• _What you have to do_
With images excluded, write out each entry below exactly as given.
++++ Material shown ++++
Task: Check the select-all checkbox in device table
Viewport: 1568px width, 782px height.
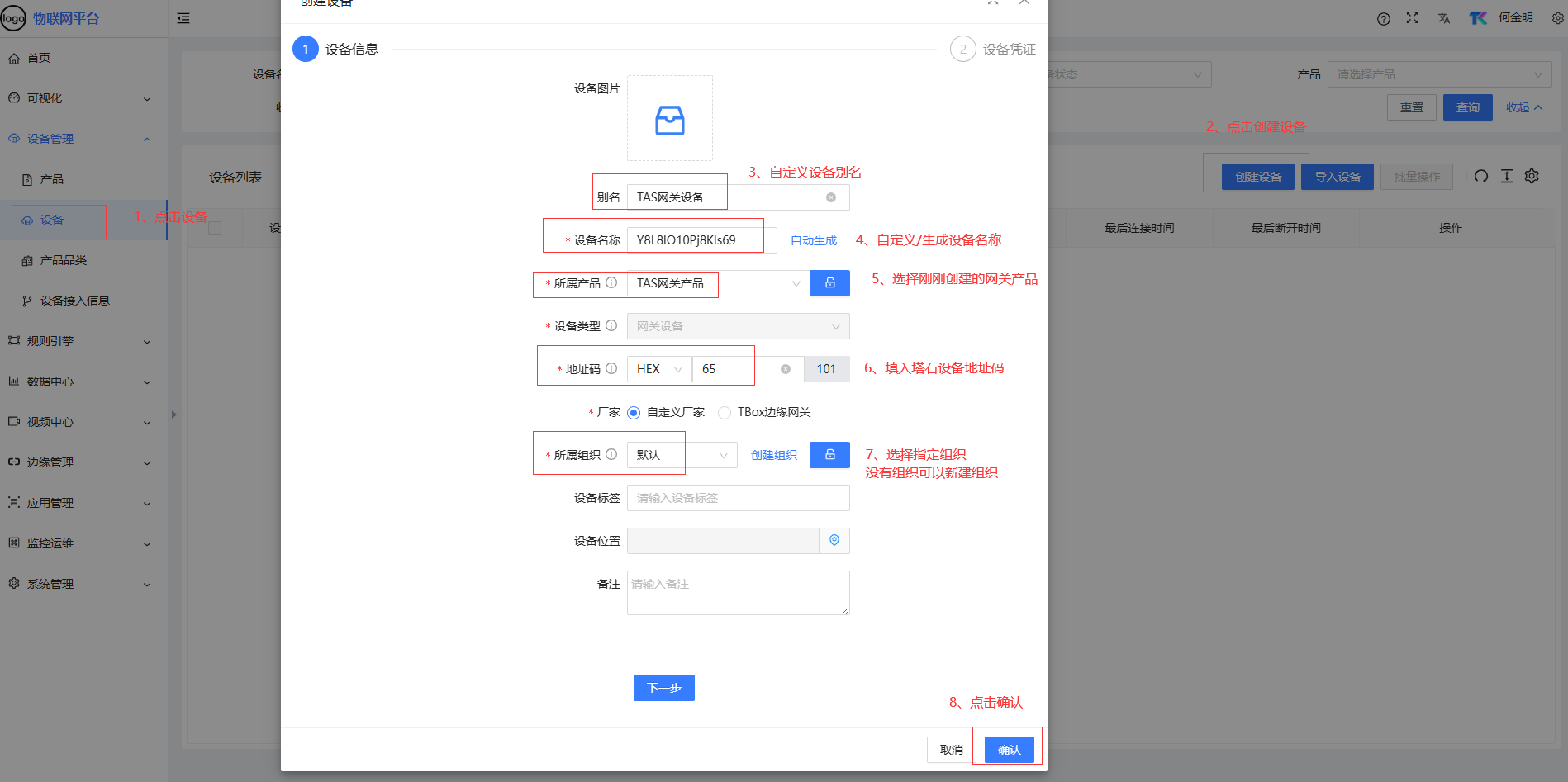Action: [x=215, y=228]
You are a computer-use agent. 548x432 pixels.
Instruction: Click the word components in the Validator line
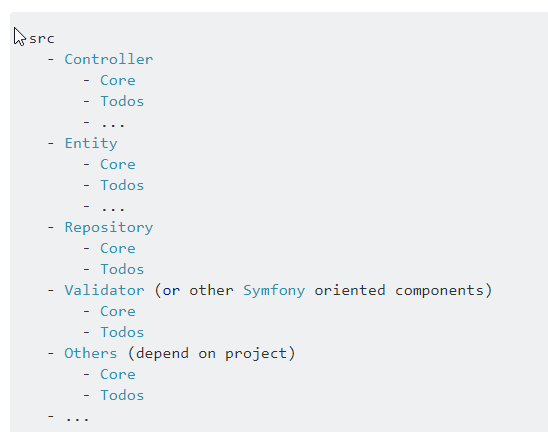pos(439,291)
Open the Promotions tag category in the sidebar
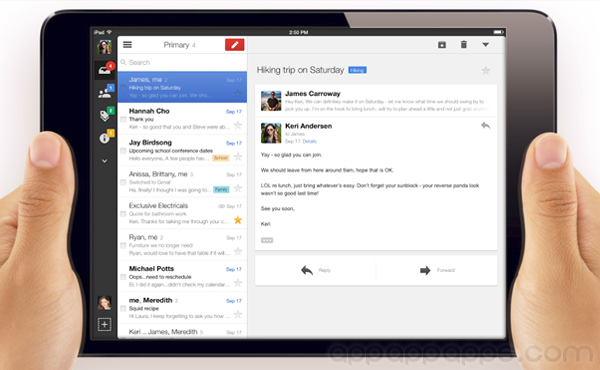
++++
• _Solution_
Task: Check the select-all checkbox in device table
Viewport: 1568px width, 782px height.
Action: [x=215, y=228]
You are a computer-use agent. 548x432 pixels.
Instruction: Click the word components in the Validator line
pos(439,291)
Open the Promotions tag category in the sidebar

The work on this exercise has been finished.